§ **EXERCISE BRIEF**: Which lines in the items below contain the string "model"? Report each such line in full, treating uppercase and lowercase as different.

============================================================

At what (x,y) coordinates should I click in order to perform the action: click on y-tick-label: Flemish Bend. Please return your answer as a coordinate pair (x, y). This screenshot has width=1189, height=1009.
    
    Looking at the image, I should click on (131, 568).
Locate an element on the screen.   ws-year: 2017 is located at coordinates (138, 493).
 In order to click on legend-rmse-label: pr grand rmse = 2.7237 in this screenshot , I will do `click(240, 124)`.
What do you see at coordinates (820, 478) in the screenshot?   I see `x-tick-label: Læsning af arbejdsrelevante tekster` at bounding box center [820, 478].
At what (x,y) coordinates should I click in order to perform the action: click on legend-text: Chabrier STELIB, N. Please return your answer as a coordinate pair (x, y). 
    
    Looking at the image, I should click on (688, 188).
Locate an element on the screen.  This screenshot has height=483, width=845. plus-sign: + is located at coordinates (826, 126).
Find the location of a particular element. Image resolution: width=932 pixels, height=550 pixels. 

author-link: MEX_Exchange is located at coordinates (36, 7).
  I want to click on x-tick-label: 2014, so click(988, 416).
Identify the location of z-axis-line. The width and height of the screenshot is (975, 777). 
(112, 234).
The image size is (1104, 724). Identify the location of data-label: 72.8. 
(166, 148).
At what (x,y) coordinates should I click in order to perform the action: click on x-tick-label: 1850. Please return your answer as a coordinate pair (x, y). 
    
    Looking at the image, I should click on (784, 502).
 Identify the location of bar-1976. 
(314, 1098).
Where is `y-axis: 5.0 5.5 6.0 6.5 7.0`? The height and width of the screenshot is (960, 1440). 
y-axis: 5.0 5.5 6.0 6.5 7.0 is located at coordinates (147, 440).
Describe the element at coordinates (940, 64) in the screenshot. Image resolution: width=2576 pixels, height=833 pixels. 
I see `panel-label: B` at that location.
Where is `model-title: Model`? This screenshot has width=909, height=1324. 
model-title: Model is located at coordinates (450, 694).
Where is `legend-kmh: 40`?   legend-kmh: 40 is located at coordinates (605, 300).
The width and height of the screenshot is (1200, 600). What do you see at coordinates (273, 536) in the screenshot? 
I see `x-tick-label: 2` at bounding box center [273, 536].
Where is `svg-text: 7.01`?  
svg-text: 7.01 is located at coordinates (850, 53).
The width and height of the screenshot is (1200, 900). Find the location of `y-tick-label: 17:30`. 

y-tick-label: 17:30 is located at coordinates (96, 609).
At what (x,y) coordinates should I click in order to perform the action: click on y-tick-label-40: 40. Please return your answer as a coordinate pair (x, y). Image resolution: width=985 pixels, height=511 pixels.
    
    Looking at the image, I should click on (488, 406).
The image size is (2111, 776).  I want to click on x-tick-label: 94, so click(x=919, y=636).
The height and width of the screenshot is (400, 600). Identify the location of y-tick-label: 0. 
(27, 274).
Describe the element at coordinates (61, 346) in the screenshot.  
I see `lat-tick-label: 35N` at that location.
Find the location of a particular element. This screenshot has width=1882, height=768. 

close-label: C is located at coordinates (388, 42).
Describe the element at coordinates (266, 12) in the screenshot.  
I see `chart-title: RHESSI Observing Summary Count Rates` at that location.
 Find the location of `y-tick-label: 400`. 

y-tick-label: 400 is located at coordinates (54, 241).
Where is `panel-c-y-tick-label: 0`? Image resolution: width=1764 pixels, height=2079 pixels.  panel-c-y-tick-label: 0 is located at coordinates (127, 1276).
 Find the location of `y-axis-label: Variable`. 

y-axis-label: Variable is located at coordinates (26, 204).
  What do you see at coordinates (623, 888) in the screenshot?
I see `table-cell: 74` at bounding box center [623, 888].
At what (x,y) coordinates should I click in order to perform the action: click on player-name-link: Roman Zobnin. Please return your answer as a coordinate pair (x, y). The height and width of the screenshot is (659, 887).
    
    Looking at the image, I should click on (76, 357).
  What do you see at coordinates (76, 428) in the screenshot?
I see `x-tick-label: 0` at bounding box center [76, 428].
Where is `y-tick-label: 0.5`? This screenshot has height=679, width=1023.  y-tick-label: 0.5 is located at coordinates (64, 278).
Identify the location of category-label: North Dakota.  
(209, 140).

============================================================

§ **YOUR SOLUTION**:
Where is `model-title: Model`? This screenshot has width=909, height=1324. 
model-title: Model is located at coordinates (450, 694).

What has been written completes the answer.